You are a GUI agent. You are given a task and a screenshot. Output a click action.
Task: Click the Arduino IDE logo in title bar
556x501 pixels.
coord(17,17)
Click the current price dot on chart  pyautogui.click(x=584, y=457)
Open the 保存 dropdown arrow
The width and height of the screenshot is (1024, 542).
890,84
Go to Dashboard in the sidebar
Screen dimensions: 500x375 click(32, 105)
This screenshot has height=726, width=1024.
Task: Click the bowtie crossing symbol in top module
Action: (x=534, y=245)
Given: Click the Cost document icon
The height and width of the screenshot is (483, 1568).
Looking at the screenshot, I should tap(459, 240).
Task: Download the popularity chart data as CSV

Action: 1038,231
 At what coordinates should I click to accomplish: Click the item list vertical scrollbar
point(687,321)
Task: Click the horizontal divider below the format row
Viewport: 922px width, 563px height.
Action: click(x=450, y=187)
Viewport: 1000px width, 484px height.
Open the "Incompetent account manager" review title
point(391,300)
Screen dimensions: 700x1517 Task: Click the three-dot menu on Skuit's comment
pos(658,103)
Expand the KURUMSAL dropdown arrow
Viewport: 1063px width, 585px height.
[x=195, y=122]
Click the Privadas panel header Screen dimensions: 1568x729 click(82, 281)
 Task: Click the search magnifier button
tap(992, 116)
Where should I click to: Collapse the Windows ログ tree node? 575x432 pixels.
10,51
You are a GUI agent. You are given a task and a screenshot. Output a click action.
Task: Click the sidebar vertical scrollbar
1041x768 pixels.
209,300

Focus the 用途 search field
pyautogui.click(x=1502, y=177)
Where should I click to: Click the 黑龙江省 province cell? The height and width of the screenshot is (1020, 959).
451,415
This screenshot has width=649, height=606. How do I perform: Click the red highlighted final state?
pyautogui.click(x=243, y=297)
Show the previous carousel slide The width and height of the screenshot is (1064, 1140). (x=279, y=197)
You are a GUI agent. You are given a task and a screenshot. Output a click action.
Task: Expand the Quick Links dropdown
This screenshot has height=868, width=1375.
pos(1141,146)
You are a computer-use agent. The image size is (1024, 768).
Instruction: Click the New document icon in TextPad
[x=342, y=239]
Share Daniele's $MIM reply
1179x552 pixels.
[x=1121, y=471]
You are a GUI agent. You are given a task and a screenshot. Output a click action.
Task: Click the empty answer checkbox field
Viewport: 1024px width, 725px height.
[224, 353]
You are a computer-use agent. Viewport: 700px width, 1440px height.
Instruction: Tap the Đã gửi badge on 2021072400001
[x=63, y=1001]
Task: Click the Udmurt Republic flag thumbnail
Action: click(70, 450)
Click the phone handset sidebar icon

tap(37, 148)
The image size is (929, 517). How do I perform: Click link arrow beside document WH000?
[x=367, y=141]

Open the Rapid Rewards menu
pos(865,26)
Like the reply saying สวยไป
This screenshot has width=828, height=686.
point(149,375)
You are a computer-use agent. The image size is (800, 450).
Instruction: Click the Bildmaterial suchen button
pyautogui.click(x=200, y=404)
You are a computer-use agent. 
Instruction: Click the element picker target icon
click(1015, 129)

About this task: Return every record, leaving each line exactly as it was given.

Task answer:
You are a GUI agent. You are given a task and a screenshot. Output a click action.
Task: Click the Arduino IDE logo in title bar
556x501 pixels.
coord(17,17)
Click the current price dot on chart  pyautogui.click(x=584, y=457)
Open the 保存 dropdown arrow
The width and height of the screenshot is (1024, 542).
890,84
Go to Dashboard in the sidebar
Screen dimensions: 500x375 click(32, 105)
This screenshot has height=726, width=1024.
Task: Click the bowtie crossing symbol in top module
Action: (x=534, y=245)
Given: Click the Cost document icon
The height and width of the screenshot is (483, 1568).
Looking at the screenshot, I should tap(459, 240).
Task: Download the popularity chart data as CSV

Action: 1038,231
 At what coordinates should I click to accomplish: Click the item list vertical scrollbar
point(687,321)
Task: Click the horizontal divider below the format row
Viewport: 922px width, 563px height.
Action: click(x=450, y=187)
Viewport: 1000px width, 484px height.
Open the "Incompetent account manager" review title
point(391,300)
Screen dimensions: 700x1517 Task: Click the three-dot menu on Skuit's comment
pos(658,103)
Expand the KURUMSAL dropdown arrow
Viewport: 1063px width, 585px height.
[x=195, y=122]
Click the Privadas panel header Screen dimensions: 1568x729 click(82, 281)
 Task: Click the search magnifier button
tap(992, 116)
Where should I click to: Collapse the Windows ログ tree node? 575x432 pixels.
10,51
You are a GUI agent. You are given a task and a screenshot. Output a click action.
Task: Click the sidebar vertical scrollbar
1041x768 pixels.
209,300

Focus the 用途 search field
pyautogui.click(x=1502, y=177)
Where should I click to: Click the 黑龙江省 province cell? The height and width of the screenshot is (1020, 959).
451,415
This screenshot has width=649, height=606. How do I perform: Click the red highlighted final state?
pyautogui.click(x=243, y=297)
Show the previous carousel slide The width and height of the screenshot is (1064, 1140). (x=279, y=197)
You are a GUI agent. You are given a task and a screenshot. Output a click action.
Task: Expand the Quick Links dropdown
This screenshot has height=868, width=1375.
pos(1141,146)
You are a computer-use agent. The image size is (1024, 768).
Instruction: Click the New document icon in TextPad
[x=342, y=239]
Share Daniele's $MIM reply
1179x552 pixels.
[x=1121, y=471]
You are a GUI agent. You are given a task and a screenshot. Output a click action.
Task: Click the empty answer checkbox field
Viewport: 1024px width, 725px height.
[224, 353]
You are a computer-use agent. Viewport: 700px width, 1440px height.
Instruction: Tap the Đã gửi badge on 2021072400001
[x=63, y=1001]
Task: Click the Udmurt Republic flag thumbnail
Action: click(70, 450)
Click the phone handset sidebar icon

tap(37, 148)
The image size is (929, 517). How do I perform: Click link arrow beside document WH000?
[x=367, y=141]

Open the Rapid Rewards menu
pos(865,26)
Like the reply saying สวยไป
This screenshot has width=828, height=686.
point(149,375)
You are a computer-use agent. The image size is (800, 450).
Instruction: Click the Bildmaterial suchen button
pyautogui.click(x=200, y=404)
You are a computer-use agent. 
Instruction: Click the element picker target icon
click(1015, 129)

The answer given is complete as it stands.